The bill approved today would create a temporary worker program "to allow roughly 400,000 foreigners to come to the United States to work each year and would ultimately grant them citizenship as well," according to the New York Times. It also "emphasized border security and would nearly double the number of Border Patrol agents over the next five years, criminalize the construction of tunnels into the United States from another country and speed the deportation of illegal immigrants from countries other than Mexico." Other provisions in the legislation would "eliminate the provisions that ... criminalize immigrants for living here illegally and protect groups and individuals from being prosecuted for offering humanitarian assistance to illegal immigrants."
The most contentious provision is one which would "legalize the nation's 11 million undocumented immigrants and to grant them citizenship, provided that they hold jobs, pass criminal background checks, learn English and pay fines and back taxes." Workers would have to "work in the United States for six years before they could apply for permanent residency.

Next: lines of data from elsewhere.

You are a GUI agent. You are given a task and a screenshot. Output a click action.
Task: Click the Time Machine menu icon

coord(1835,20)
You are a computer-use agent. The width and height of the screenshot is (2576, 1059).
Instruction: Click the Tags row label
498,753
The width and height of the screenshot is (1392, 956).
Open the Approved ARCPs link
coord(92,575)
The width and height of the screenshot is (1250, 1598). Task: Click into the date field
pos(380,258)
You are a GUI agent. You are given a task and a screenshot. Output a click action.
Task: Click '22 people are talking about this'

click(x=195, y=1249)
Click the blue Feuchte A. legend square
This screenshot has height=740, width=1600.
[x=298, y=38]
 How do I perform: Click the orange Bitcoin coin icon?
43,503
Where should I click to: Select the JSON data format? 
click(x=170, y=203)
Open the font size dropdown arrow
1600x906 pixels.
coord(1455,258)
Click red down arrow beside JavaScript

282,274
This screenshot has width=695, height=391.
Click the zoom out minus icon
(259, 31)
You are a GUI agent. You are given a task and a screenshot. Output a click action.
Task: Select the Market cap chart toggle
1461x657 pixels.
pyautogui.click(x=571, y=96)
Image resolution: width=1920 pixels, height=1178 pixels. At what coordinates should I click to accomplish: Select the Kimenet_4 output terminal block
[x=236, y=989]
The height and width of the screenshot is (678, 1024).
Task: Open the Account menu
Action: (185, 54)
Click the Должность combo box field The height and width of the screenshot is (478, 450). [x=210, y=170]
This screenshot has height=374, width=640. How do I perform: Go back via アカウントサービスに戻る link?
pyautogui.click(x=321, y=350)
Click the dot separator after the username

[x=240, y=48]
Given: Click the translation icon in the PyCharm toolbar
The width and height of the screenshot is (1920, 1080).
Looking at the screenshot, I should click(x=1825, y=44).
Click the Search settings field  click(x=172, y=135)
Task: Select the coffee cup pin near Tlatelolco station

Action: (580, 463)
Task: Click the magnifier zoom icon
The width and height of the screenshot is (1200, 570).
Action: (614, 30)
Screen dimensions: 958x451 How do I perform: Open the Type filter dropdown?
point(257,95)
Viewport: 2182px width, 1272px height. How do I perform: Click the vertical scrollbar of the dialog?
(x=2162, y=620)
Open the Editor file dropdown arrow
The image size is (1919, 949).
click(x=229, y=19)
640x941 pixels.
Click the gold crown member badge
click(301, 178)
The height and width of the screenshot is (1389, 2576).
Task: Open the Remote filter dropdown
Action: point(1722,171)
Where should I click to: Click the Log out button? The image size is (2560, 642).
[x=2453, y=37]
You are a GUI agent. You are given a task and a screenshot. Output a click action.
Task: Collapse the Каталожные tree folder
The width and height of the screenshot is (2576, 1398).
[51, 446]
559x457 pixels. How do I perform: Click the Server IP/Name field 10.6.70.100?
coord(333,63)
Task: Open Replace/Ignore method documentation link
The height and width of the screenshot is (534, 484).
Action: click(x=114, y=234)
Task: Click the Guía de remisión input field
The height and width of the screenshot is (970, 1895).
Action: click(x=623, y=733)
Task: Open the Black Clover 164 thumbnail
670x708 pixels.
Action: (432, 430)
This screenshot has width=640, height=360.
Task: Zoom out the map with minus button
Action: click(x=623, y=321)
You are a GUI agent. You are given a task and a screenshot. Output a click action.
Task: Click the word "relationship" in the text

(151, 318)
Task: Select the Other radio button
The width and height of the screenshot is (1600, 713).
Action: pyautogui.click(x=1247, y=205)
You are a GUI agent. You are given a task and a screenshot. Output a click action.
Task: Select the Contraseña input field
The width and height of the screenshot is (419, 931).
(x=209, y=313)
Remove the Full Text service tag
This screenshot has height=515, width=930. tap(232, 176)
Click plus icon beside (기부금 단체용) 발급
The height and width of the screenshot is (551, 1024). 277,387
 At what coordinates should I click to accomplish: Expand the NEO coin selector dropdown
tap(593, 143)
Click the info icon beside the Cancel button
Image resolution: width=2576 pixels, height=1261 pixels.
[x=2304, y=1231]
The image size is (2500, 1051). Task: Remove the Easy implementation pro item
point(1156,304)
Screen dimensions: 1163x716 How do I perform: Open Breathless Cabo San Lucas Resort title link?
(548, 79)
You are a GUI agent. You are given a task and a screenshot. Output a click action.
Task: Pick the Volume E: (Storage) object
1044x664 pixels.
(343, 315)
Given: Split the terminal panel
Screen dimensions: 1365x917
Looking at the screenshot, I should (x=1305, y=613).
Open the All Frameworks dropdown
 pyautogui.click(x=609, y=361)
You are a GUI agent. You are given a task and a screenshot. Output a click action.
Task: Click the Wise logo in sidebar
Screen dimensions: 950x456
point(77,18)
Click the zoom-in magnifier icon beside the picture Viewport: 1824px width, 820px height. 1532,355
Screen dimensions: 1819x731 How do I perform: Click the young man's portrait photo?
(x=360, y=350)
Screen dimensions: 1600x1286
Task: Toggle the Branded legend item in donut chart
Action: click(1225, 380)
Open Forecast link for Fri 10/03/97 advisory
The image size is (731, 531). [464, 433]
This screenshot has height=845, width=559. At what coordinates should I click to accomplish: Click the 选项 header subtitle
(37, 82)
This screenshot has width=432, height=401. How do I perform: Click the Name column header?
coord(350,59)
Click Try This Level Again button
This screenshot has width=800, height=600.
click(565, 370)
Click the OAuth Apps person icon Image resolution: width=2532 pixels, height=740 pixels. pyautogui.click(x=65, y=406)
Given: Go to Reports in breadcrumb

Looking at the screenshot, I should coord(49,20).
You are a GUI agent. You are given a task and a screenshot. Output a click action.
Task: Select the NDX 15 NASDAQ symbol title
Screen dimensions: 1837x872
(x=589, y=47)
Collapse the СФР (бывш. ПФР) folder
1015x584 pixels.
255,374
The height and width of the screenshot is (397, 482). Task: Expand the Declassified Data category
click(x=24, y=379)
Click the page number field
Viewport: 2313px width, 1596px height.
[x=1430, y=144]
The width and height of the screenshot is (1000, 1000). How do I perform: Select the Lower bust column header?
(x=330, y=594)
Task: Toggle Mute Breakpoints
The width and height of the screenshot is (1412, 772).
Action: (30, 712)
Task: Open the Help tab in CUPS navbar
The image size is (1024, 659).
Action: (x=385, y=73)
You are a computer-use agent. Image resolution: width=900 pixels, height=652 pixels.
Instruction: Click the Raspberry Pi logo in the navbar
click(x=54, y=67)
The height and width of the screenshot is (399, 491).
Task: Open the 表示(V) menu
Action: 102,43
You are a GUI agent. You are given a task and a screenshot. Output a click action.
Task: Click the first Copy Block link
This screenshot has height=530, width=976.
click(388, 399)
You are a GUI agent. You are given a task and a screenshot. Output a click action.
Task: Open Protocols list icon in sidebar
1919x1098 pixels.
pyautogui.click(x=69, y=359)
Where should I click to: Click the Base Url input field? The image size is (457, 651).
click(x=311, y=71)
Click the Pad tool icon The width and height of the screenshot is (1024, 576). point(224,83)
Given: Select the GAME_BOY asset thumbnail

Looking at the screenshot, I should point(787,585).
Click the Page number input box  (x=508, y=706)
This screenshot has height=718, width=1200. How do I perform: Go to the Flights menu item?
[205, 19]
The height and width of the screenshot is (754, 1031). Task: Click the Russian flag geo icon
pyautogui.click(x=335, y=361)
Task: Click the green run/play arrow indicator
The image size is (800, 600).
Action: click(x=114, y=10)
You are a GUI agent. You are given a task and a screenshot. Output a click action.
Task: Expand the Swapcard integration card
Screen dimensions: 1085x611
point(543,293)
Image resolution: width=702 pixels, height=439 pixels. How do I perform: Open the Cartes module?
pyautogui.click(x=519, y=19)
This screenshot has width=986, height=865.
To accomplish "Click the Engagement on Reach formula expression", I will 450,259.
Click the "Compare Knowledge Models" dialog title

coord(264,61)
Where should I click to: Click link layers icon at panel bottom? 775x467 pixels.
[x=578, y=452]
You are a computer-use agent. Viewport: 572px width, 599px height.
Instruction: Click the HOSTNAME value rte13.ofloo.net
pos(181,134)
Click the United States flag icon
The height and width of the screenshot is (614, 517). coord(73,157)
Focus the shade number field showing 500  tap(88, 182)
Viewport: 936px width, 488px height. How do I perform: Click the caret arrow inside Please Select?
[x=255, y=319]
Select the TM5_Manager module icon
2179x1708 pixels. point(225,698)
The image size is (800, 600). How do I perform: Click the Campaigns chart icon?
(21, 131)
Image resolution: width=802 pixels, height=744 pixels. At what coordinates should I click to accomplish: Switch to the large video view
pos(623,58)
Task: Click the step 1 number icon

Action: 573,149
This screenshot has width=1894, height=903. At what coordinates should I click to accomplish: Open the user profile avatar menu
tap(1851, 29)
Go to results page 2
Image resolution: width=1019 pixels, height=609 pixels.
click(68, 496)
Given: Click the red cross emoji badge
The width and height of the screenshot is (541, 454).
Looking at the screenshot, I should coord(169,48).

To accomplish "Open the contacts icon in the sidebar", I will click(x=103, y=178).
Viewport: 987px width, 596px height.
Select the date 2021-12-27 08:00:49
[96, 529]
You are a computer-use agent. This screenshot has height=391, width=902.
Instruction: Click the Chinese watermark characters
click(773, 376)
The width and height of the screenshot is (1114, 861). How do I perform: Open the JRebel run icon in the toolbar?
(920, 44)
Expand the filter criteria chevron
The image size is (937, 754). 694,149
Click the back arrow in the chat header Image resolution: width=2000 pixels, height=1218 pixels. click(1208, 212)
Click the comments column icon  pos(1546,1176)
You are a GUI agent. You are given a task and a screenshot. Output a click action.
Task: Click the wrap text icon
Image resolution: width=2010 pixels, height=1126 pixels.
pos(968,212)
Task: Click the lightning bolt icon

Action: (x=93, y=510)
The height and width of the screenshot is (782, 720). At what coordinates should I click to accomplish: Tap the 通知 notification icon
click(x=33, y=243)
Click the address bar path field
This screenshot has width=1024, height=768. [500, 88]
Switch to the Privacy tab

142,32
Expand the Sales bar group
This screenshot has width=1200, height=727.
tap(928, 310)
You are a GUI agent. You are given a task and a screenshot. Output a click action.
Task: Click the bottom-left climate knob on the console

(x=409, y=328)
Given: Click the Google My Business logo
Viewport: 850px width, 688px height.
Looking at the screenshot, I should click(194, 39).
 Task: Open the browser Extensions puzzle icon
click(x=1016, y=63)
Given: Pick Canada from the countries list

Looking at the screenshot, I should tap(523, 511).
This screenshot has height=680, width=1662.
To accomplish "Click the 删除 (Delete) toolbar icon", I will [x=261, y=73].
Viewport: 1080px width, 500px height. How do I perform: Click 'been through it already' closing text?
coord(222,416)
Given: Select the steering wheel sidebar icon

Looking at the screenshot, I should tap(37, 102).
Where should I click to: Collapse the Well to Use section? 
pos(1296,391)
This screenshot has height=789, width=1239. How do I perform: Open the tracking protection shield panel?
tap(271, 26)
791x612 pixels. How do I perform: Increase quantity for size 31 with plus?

They could apply for citizenship five years after that. Immigrants would have to pay a fine, back taxes and learn English."
Supporters of the plan says this is much more than a simple grant of amnesty; as Lindsey Graham put it, "To me that's not amnesty. That is working for the right over an 11-year period to become a citizen. It is not a blanket pardon. The president believes and most of us here believe that the 11 million undocumented people are also workers. We couldn't get by as a nation without those workers and without those people."
In the Judiciary Committee, the bill passed by a vote of 12-6, with all eight Democrats as well as Republicans Graham, Arlen Specter, Mike DeWine and Sam Brownback in support. Senator McCain, a co-sponsor of the legalization plan (along with Senator Kennedy), expressed his support for the bill, and White House spokesman Scott McClellan voiced (at least tepid) Administration backing for the plan as well.
I think this bill strikes a good balance. It's a bipartisan and centrist solution to a problem that simply cannot be solved by building a wall or hiring more border guards. While the specifics will still obviously need to be hammered out, I think the basic groundwork of the bill passed today is a very good beginning, and I do hope that Senator Frist moves this version of the legislation to the floor for the Senate to debate. To thwart the will of a bipartisan majority of the Committee just because some Republicans disagree would be inappropriate and unwise.